» WHAT THE EXERCISE ASKS:
Leave the pictures out and quote only the lines from the one with "Click the Create event button" down to the end of the listing below.

· · · · ·

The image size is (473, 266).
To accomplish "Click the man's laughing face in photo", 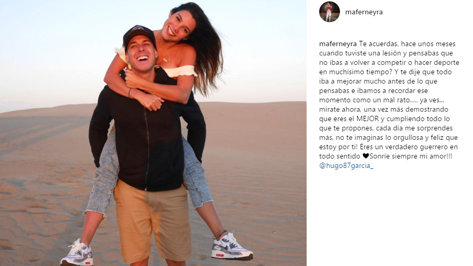I will pos(141,54).
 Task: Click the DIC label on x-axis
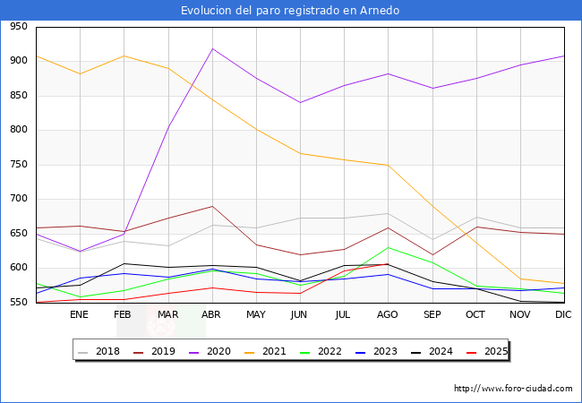[x=563, y=314]
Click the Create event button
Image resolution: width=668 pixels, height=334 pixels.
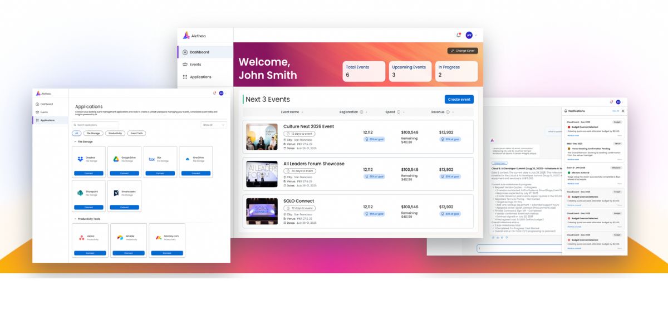click(x=459, y=100)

· · · · ·

» EXPECTED OUTPUT:
Click the Create event button
Image resolution: width=668 pixels, height=334 pixels.
click(x=459, y=100)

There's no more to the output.